START Provided data

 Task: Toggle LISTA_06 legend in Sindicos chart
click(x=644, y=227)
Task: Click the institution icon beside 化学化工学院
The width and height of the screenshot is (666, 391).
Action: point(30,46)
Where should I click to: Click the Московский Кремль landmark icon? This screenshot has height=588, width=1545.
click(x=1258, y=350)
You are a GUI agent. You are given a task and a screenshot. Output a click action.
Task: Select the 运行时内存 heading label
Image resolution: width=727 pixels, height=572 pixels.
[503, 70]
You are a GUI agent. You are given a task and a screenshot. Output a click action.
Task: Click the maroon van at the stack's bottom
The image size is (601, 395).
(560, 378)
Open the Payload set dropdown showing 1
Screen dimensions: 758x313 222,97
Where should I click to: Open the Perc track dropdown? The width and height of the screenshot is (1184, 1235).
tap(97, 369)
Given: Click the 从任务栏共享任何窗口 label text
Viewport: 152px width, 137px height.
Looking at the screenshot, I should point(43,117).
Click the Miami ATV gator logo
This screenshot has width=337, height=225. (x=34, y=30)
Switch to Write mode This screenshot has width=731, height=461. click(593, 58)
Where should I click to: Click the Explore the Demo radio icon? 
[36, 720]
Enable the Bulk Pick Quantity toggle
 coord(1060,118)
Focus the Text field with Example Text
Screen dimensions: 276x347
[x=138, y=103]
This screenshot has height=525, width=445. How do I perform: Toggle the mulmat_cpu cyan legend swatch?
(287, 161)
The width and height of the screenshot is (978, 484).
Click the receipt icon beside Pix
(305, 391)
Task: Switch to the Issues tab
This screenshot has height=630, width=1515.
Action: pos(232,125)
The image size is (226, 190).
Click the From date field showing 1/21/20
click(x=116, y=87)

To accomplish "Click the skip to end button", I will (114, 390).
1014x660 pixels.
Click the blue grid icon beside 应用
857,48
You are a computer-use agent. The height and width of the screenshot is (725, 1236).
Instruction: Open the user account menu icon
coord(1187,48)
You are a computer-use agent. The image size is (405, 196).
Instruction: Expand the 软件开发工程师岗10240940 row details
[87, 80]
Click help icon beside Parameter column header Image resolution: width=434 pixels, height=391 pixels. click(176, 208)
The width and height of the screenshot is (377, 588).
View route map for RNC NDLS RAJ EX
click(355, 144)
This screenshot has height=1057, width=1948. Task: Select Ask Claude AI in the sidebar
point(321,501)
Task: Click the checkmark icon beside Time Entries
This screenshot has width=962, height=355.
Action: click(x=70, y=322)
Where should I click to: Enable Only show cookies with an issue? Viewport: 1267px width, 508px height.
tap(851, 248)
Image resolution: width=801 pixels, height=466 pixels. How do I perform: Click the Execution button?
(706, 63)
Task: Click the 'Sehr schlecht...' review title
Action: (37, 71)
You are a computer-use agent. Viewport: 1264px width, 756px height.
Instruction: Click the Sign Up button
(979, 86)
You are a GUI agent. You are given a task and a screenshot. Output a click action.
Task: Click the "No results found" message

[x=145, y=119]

END Provided data

> Task goal: Within the data above, how many lines contain the word "Switch"? Write only the number.

> Answer to the problem: 2